**Rows**
------------------------------------------------------------------------

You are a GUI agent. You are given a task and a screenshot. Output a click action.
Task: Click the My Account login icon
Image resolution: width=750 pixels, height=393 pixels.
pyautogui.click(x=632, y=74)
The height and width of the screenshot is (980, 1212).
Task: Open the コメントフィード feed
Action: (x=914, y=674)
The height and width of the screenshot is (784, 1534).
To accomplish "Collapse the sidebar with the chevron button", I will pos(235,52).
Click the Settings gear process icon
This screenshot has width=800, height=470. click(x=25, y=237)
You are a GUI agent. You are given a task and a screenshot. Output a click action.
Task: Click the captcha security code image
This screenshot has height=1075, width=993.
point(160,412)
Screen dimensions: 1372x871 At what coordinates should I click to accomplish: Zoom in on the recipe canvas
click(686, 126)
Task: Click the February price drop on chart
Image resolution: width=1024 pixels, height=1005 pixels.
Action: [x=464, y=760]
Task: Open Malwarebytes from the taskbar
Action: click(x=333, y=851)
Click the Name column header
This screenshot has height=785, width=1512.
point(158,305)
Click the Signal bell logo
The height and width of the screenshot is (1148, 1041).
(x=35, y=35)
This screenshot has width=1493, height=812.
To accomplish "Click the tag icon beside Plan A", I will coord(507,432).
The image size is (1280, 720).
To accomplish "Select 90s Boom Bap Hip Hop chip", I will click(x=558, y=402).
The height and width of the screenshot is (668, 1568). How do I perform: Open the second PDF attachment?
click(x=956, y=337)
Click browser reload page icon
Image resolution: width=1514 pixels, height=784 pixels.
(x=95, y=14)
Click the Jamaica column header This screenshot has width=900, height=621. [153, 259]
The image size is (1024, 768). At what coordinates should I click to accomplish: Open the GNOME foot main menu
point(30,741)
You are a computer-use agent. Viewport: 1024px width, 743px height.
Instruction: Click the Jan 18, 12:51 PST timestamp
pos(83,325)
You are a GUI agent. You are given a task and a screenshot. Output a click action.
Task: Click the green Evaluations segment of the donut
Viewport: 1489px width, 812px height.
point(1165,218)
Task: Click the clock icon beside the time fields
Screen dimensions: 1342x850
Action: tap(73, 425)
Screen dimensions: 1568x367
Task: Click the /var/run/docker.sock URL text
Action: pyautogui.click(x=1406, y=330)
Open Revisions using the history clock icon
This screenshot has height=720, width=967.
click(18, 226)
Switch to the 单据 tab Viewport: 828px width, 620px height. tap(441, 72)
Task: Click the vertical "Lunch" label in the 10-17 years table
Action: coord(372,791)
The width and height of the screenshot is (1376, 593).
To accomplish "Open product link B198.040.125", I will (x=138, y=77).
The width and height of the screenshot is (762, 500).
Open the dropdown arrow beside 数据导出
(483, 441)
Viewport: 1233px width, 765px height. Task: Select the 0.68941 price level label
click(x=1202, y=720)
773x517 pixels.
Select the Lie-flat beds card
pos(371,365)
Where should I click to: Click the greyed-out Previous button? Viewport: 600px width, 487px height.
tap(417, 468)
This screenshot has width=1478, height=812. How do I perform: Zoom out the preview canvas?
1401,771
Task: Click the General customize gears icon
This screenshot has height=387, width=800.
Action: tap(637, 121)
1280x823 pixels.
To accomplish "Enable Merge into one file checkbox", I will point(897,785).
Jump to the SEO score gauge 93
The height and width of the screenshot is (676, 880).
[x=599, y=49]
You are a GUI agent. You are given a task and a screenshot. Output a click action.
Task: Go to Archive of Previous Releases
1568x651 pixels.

------------------------------------------------------------------------

**Exercise aim**
Rewrite the records above with every "GUI agent" renamed to "screen agent", keeping everything else unchanged.

**Answer to the exercise**
You are a screen agent. You are given a task and a screenshot. Output a click action.
Task: Click the My Account login icon
Image resolution: width=750 pixels, height=393 pixels.
pyautogui.click(x=632, y=74)
The height and width of the screenshot is (980, 1212).
Task: Open the コメントフィード feed
Action: (x=914, y=674)
The height and width of the screenshot is (784, 1534).
To accomplish "Collapse the sidebar with the chevron button", I will pos(235,52).
Click the Settings gear process icon
This screenshot has width=800, height=470. click(x=25, y=237)
You are a screen agent. You are given a task and a screenshot. Output a click action.
Task: Click the captcha security code image
This screenshot has height=1075, width=993.
point(160,412)
Screen dimensions: 1372x871 At what coordinates should I click to accomplish: Zoom in on the recipe canvas
click(686, 126)
Task: Click the February price drop on chart
Image resolution: width=1024 pixels, height=1005 pixels.
Action: [x=464, y=760]
Task: Open Malwarebytes from the taskbar
Action: click(x=333, y=851)
Click the Name column header
This screenshot has height=785, width=1512.
point(158,305)
Click the Signal bell logo
The height and width of the screenshot is (1148, 1041).
(x=35, y=35)
This screenshot has width=1493, height=812.
To accomplish "Click the tag icon beside Plan A", I will coord(507,432).
The image size is (1280, 720).
To accomplish "Select 90s Boom Bap Hip Hop chip", I will click(x=558, y=402).
The height and width of the screenshot is (668, 1568). How do I perform: Open the second PDF attachment?
click(x=956, y=337)
Click browser reload page icon
Image resolution: width=1514 pixels, height=784 pixels.
(x=95, y=14)
Click the Jamaica column header This screenshot has width=900, height=621. [153, 259]
The image size is (1024, 768). At what coordinates should I click to accomplish: Open the GNOME foot main menu
point(30,741)
You are a computer-use agent. Viewport: 1024px width, 743px height.
Instruction: Click the Jan 18, 12:51 PST timestamp
pos(83,325)
You are a screen agent. You are given a task and a screenshot. Output a click action.
Task: Click the green Evaluations segment of the donut
Viewport: 1489px width, 812px height.
point(1165,218)
Task: Click the clock icon beside the time fields
Screen dimensions: 1342x850
Action: tap(73, 425)
Screen dimensions: 1568x367
Task: Click the /var/run/docker.sock URL text
Action: pyautogui.click(x=1406, y=330)
Open Revisions using the history clock icon
This screenshot has height=720, width=967.
click(18, 226)
Switch to the 单据 tab Viewport: 828px width, 620px height. tap(441, 72)
Task: Click the vertical "Lunch" label in the 10-17 years table
Action: coord(372,791)
The width and height of the screenshot is (1376, 593).
To accomplish "Open product link B198.040.125", I will (x=138, y=77).
The width and height of the screenshot is (762, 500).
Open the dropdown arrow beside 数据导出
(483, 441)
Viewport: 1233px width, 765px height. Task: Select the 0.68941 price level label
click(x=1202, y=720)
773x517 pixels.
Select the Lie-flat beds card
pos(371,365)
Where should I click to: Click the greyed-out Previous button? Viewport: 600px width, 487px height.
tap(417, 468)
This screenshot has width=1478, height=812. How do I perform: Zoom out the preview canvas?
1401,771
Task: Click the General customize gears icon
This screenshot has height=387, width=800.
Action: tap(637, 121)
1280x823 pixels.
To accomplish "Enable Merge into one file checkbox", I will point(897,785).
Jump to the SEO score gauge 93
The height and width of the screenshot is (676, 880).
[x=599, y=49]
You are a screen agent. You are given a task and a screenshot. Output a click action.
Task: Go to Archive of Previous Releases
1568x651 pixels.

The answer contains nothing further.